WHAT YOU SHOULD DO – Reproduce each of the following records word for word.

▬▬▬▬▬▬▬▬▬▬

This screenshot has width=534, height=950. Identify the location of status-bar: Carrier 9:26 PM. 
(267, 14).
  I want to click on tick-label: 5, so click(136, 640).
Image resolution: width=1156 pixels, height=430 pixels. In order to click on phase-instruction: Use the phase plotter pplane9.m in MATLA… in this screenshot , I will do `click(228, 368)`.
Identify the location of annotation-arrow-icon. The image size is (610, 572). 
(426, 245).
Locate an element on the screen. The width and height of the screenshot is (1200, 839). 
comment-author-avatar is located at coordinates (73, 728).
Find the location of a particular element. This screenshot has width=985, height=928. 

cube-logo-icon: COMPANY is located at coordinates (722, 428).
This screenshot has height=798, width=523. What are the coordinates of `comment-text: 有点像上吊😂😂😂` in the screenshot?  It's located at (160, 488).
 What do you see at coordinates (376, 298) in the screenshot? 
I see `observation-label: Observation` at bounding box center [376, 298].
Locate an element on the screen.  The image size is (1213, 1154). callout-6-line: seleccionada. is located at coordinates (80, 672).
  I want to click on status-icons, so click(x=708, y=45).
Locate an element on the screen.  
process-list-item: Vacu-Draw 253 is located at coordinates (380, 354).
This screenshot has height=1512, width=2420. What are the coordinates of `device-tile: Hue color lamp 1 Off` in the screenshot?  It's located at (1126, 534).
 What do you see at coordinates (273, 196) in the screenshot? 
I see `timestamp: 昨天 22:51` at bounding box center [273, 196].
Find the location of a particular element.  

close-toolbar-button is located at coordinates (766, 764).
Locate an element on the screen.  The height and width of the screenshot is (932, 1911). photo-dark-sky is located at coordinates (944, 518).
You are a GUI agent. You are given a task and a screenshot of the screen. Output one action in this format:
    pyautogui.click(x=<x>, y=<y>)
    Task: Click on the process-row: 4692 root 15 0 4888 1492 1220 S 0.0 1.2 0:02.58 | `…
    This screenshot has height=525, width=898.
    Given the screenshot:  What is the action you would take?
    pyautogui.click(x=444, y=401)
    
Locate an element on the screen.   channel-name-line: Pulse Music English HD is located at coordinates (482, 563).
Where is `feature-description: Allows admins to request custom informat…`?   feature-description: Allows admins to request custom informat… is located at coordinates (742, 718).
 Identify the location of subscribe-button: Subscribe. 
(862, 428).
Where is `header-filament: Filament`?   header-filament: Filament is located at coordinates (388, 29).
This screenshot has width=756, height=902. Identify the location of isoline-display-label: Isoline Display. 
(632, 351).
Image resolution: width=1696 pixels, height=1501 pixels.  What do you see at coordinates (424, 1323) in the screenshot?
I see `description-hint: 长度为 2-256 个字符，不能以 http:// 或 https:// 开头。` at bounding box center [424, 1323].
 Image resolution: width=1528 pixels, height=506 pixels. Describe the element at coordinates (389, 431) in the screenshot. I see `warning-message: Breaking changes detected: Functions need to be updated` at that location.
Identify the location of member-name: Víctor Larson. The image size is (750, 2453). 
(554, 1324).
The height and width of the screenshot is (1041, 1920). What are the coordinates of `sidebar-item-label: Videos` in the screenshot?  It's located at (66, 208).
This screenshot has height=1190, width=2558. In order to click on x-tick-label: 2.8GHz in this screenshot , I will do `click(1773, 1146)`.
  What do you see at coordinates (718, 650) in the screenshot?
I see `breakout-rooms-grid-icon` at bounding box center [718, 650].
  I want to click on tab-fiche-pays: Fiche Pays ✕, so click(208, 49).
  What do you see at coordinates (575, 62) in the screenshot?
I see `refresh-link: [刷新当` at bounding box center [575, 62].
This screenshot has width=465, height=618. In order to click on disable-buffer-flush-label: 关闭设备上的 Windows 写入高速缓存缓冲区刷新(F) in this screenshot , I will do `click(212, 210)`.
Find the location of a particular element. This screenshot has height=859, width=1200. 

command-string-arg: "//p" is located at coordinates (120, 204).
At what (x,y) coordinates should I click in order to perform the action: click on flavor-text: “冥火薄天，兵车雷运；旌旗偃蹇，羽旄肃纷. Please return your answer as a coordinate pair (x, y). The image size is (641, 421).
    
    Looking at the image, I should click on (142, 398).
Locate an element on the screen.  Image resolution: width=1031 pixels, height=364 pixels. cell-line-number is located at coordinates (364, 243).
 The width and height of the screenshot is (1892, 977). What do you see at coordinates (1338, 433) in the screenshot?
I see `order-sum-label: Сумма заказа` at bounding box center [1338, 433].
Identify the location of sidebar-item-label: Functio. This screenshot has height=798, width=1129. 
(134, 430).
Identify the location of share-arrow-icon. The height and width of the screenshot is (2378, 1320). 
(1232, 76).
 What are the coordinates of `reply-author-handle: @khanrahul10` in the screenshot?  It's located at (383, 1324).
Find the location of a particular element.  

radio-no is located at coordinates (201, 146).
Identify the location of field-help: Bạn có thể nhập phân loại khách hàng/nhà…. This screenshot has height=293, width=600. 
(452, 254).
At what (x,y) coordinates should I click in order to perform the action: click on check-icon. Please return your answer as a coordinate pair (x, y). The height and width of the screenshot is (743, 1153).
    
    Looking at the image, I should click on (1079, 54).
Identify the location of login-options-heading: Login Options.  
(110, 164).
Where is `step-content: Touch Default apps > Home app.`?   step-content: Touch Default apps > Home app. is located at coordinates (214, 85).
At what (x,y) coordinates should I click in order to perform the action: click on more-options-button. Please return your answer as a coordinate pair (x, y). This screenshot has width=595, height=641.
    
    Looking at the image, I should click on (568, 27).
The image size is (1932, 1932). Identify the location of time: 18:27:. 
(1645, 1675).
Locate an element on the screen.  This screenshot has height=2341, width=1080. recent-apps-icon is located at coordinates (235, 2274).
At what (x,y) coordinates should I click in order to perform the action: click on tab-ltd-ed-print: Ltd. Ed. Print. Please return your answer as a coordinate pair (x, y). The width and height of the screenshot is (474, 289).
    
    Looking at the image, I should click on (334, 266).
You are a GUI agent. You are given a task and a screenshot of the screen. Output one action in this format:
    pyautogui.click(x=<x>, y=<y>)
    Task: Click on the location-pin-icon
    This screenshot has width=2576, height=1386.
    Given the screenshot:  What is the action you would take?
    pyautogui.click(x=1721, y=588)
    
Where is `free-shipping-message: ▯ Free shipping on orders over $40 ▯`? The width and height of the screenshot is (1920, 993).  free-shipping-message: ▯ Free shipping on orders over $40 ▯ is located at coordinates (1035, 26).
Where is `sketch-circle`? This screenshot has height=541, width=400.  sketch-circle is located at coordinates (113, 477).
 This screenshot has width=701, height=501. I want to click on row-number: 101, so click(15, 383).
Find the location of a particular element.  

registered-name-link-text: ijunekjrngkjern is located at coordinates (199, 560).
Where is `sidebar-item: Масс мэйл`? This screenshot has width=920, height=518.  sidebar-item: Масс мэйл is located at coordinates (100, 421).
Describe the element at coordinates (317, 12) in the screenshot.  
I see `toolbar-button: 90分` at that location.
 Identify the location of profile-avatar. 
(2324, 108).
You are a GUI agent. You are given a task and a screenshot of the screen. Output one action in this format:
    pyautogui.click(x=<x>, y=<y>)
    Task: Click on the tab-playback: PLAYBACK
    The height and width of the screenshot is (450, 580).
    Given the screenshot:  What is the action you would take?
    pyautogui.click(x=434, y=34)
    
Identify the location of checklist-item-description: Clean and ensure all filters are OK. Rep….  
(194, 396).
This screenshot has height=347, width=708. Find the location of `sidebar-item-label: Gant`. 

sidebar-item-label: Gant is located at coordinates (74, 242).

▬▬▬▬▬▬▬▬▬▬

ANSWER TO THIS TASK –
This screenshot has width=534, height=950. Identify the location of status-bar: Carrier 9:26 PM. 
(267, 14).
  I want to click on tick-label: 5, so click(136, 640).
Image resolution: width=1156 pixels, height=430 pixels. In order to click on phase-instruction: Use the phase plotter pplane9.m in MATLA… in this screenshot , I will do `click(228, 368)`.
Identify the location of annotation-arrow-icon. The image size is (610, 572). 
(426, 245).
Locate an element on the screen. The width and height of the screenshot is (1200, 839). 
comment-author-avatar is located at coordinates (73, 728).
Find the location of a particular element. This screenshot has width=985, height=928. 

cube-logo-icon: COMPANY is located at coordinates (722, 428).
This screenshot has height=798, width=523. What are the coordinates of `comment-text: 有点像上吊😂😂😂` in the screenshot?  It's located at (160, 488).
 What do you see at coordinates (376, 298) in the screenshot? 
I see `observation-label: Observation` at bounding box center [376, 298].
Locate an element on the screen.  The image size is (1213, 1154). callout-6-line: seleccionada. is located at coordinates (80, 672).
  I want to click on status-icons, so click(x=708, y=45).
Locate an element on the screen.  
process-list-item: Vacu-Draw 253 is located at coordinates (380, 354).
This screenshot has height=1512, width=2420. What are the coordinates of `device-tile: Hue color lamp 1 Off` in the screenshot?  It's located at (1126, 534).
 What do you see at coordinates (273, 196) in the screenshot? 
I see `timestamp: 昨天 22:51` at bounding box center [273, 196].
Find the location of a particular element.  

close-toolbar-button is located at coordinates (766, 764).
Locate an element on the screen.  The height and width of the screenshot is (932, 1911). photo-dark-sky is located at coordinates (944, 518).
You are a GUI agent. You are given a task and a screenshot of the screen. Output one action in this format:
    pyautogui.click(x=<x>, y=<y>)
    Task: Click on the process-row: 4692 root 15 0 4888 1492 1220 S 0.0 1.2 0:02.58 | `…
    This screenshot has height=525, width=898.
    Given the screenshot:  What is the action you would take?
    pyautogui.click(x=444, y=401)
    
Locate an element on the screen.   channel-name-line: Pulse Music English HD is located at coordinates (482, 563).
Where is `feature-description: Allows admins to request custom informat…`?   feature-description: Allows admins to request custom informat… is located at coordinates (742, 718).
 Identify the location of subscribe-button: Subscribe. 
(862, 428).
Where is `header-filament: Filament`?   header-filament: Filament is located at coordinates (388, 29).
This screenshot has width=756, height=902. Identify the location of isoline-display-label: Isoline Display. 
(632, 351).
Image resolution: width=1696 pixels, height=1501 pixels.  What do you see at coordinates (424, 1323) in the screenshot?
I see `description-hint: 长度为 2-256 个字符，不能以 http:// 或 https:// 开头。` at bounding box center [424, 1323].
 Image resolution: width=1528 pixels, height=506 pixels. Describe the element at coordinates (389, 431) in the screenshot. I see `warning-message: Breaking changes detected: Functions need to be updated` at that location.
Identify the location of member-name: Víctor Larson. The image size is (750, 2453). 
(554, 1324).
The height and width of the screenshot is (1041, 1920). What are the coordinates of `sidebar-item-label: Videos` in the screenshot?  It's located at (66, 208).
This screenshot has height=1190, width=2558. In order to click on x-tick-label: 2.8GHz in this screenshot , I will do `click(1773, 1146)`.
  What do you see at coordinates (718, 650) in the screenshot?
I see `breakout-rooms-grid-icon` at bounding box center [718, 650].
  I want to click on tab-fiche-pays: Fiche Pays ✕, so click(208, 49).
  What do you see at coordinates (575, 62) in the screenshot?
I see `refresh-link: [刷新当` at bounding box center [575, 62].
This screenshot has width=465, height=618. In order to click on disable-buffer-flush-label: 关闭设备上的 Windows 写入高速缓存缓冲区刷新(F) in this screenshot , I will do `click(212, 210)`.
Find the location of a particular element. This screenshot has height=859, width=1200. 

command-string-arg: "//p" is located at coordinates (120, 204).
At what (x,y) coordinates should I click in order to perform the action: click on flavor-text: “冥火薄天，兵车雷运；旌旗偃蹇，羽旄肃纷. Please return your answer as a coordinate pair (x, y). The image size is (641, 421).
    
    Looking at the image, I should click on (142, 398).
Locate an element on the screen.  Image resolution: width=1031 pixels, height=364 pixels. cell-line-number is located at coordinates (364, 243).
 The width and height of the screenshot is (1892, 977). What do you see at coordinates (1338, 433) in the screenshot?
I see `order-sum-label: Сумма заказа` at bounding box center [1338, 433].
Identify the location of sidebar-item-label: Functio. This screenshot has height=798, width=1129. 
(134, 430).
Identify the location of share-arrow-icon. The height and width of the screenshot is (2378, 1320). 
(1232, 76).
 What are the coordinates of `reply-author-handle: @khanrahul10` in the screenshot?  It's located at (383, 1324).
Find the location of a particular element.  

radio-no is located at coordinates (201, 146).
Identify the location of field-help: Bạn có thể nhập phân loại khách hàng/nhà…. This screenshot has height=293, width=600. 
(452, 254).
At what (x,y) coordinates should I click in order to perform the action: click on check-icon. Please return your answer as a coordinate pair (x, y). The height and width of the screenshot is (743, 1153).
    
    Looking at the image, I should click on (1079, 54).
Identify the location of login-options-heading: Login Options.  
(110, 164).
Where is `step-content: Touch Default apps > Home app.`?   step-content: Touch Default apps > Home app. is located at coordinates (214, 85).
At what (x,y) coordinates should I click in order to perform the action: click on more-options-button. Please return your answer as a coordinate pair (x, y). This screenshot has width=595, height=641.
    
    Looking at the image, I should click on (568, 27).
The image size is (1932, 1932). Identify the location of time: 18:27:. 
(1645, 1675).
Locate an element on the screen.  This screenshot has height=2341, width=1080. recent-apps-icon is located at coordinates (235, 2274).
At what (x,y) coordinates should I click in order to perform the action: click on tab-ltd-ed-print: Ltd. Ed. Print. Please return your answer as a coordinate pair (x, y). The width and height of the screenshot is (474, 289).
    
    Looking at the image, I should click on (334, 266).
You are a GUI agent. You are given a task and a screenshot of the screen. Output one action in this format:
    pyautogui.click(x=<x>, y=<y>)
    Task: Click on the location-pin-icon
    This screenshot has width=2576, height=1386.
    Given the screenshot:  What is the action you would take?
    pyautogui.click(x=1721, y=588)
    
Where is `free-shipping-message: ▯ Free shipping on orders over $40 ▯`? The width and height of the screenshot is (1920, 993).  free-shipping-message: ▯ Free shipping on orders over $40 ▯ is located at coordinates (1035, 26).
Where is `sketch-circle`? This screenshot has height=541, width=400.  sketch-circle is located at coordinates (113, 477).
 This screenshot has width=701, height=501. I want to click on row-number: 101, so click(15, 383).
Find the location of a particular element.  

registered-name-link-text: ijunekjrngkjern is located at coordinates (199, 560).
Where is `sidebar-item: Масс мэйл`? This screenshot has width=920, height=518.  sidebar-item: Масс мэйл is located at coordinates (100, 421).
Describe the element at coordinates (317, 12) in the screenshot.  
I see `toolbar-button: 90分` at that location.
 Identify the location of profile-avatar. 
(2324, 108).
You are a GUI agent. You are given a task and a screenshot of the screen. Output one action in this format:
    pyautogui.click(x=<x>, y=<y>)
    Task: Click on the tab-playback: PLAYBACK
    The height and width of the screenshot is (450, 580).
    Given the screenshot:  What is the action you would take?
    pyautogui.click(x=434, y=34)
    
Identify the location of checklist-item-description: Clean and ensure all filters are OK. Rep….  
(194, 396).
This screenshot has height=347, width=708. Find the location of `sidebar-item-label: Gant`. 

sidebar-item-label: Gant is located at coordinates (74, 242).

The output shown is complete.